SPORT SENZA FRONTIERE
conclusa la prima edizione, 450.000 euro per lo sport inclusivo nei territori più fragili della città metropolitana di Torino
Con la chiusura della prima edizione di “Sport senza Frontiere – regranting”, la Fondazione Vialli e Mauro per la Ricerca e lo Sport Onlus conclude un percorso che ha confermato, in modo chiaro e tangibile, quanto lo sport rappresenti oggi uno strumento essenziale di inclusione, coesione sociale e crescita nei contesti più fragili del territorio.

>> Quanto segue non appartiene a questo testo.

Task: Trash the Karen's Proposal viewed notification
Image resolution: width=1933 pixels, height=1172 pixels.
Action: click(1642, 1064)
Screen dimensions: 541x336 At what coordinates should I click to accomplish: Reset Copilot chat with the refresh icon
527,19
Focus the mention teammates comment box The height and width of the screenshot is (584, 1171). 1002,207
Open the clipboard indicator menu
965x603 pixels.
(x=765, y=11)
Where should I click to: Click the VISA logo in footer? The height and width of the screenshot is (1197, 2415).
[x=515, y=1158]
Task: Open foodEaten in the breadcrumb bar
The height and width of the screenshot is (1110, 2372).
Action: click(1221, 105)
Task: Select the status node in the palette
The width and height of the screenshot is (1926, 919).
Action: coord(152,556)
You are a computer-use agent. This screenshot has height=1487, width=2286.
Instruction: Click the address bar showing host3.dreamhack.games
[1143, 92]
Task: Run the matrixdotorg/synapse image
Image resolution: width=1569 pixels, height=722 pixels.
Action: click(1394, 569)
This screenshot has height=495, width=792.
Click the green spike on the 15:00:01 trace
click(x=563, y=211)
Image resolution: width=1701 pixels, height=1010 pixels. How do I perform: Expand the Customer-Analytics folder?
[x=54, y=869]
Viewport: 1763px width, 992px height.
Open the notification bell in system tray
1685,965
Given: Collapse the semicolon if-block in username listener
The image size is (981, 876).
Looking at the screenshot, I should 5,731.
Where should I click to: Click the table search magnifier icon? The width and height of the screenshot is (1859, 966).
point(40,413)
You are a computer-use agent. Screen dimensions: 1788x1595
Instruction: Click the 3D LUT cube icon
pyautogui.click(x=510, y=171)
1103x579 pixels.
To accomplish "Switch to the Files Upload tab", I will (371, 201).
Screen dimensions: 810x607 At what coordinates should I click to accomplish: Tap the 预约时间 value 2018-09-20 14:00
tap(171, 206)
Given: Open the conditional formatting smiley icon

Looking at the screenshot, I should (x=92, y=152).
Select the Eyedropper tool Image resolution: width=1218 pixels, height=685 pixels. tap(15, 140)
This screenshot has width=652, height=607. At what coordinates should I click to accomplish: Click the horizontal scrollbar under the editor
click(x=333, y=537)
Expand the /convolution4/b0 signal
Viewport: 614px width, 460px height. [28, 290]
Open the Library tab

L’iniziativa, realizzata grazie al sostegno della Fondazione Compagnia di San Paolo nell’ambito della Missione “Promuovere il Benessere” dell’Obiettivo Pianeta, ha registrato una partecipazione straordinaria: sono pervenute complessivamente 219 candidature, per una richiesta economica pari a € 1.567.349,73. Un dato che testimonia la vitalità del tessuto associativo locale e il bisogno diffuso di opportunità sportive accessibili, soprattutto nei quartieri caratterizzati da maggiore vulnerabilità sociale ed economica. A fronte delle risorse disponibili, pari a € 450.000, è stato possibile sostenere 111 progetti, selezionati al termine di un articolato e rigoroso processo di valutazione. L’eccezionale numero di candidature ha reso necessario operare scelte complesse, privilegiando le proposte che rispondevano in modo più puntuale ai criteri e agli obiettivi definiti dal bando, con l’obiettivo di massimizzare l’impatto sociale degli interventi finanziati. La selezione si è fondata su criteri predeterminati, pubblici e verificabili, volti a garantire uniformità di giudizio e piena coerenza con le finalità dell’iniziativa.

La valutazione è stata condotta lungo un doppio asse:
- sul piano territoriale, è stata attribuita priorità ai progetti radicati in quartieri e aree con evidenti condizioni di fragilità, segnate da deprivazione socio-economica, carenze infrastrutturali, fenomeni di marginalità e significativa multiculturalità;
- sul piano sociale, sono stati valorizzati gli interventi rivolti a fasce fragili della popolazione, incluse persone e famiglie in condizione di vulnerabilità e soggetti con disabilità, con particolare attenzione alla concreta rimozione delle barriere di accesso alla pratica sportiva.
I criteri di valutazione hanno riguardato la fragilità del contesto e del target, la qualità progettuale e la coerenza tra obiettivi, attività e risultati attesi, la capacità di rete e di governance, l’equità di accesso, la sostenibilità economica e il rapporto costo/beneficio. A parità di merito, si è tenuto conto dell’equilibrio territoriale e della copertura dei bisogni più critici.
L’intero iter – articolato in verifica di ammissibilità, pre-screening, analisi tecnica, due diligence documentale e validazione collegiale – è stato tracciato per garantire la massima trasparenza delle decisioni assunte.
Alla luce dell’elevato numero di proposte di qualità pervenute,
è in fase di valutazione un ulteriore stanziamento di risorse da parte della Fondazione Compagnia di San Paolo a favore della Fondazione Vialli e Mauro, a conferma della volontà di valorizzare ulteriormente le energie espresse dal territorio.
Ulteriori informazioni in merito saranno disponibili sul sito della Fondazione Vialli e Mauro alla fine di febbraio 2026.
La prima edizione di Sport senza Frontiere si chiude così non solo con l’assegnazione di risorse economiche, ma con la costruzione di una rete di esperienze, competenze e visioni condivise, capaci di generare un impatto misurabile e duraturo nei contesti a più alta intensità di bisogno. Un punto di arrivo che è, al tempo stesso, un punto di partenza per continuare a investire nello sport come leva di inclusione, opportunità e futuro.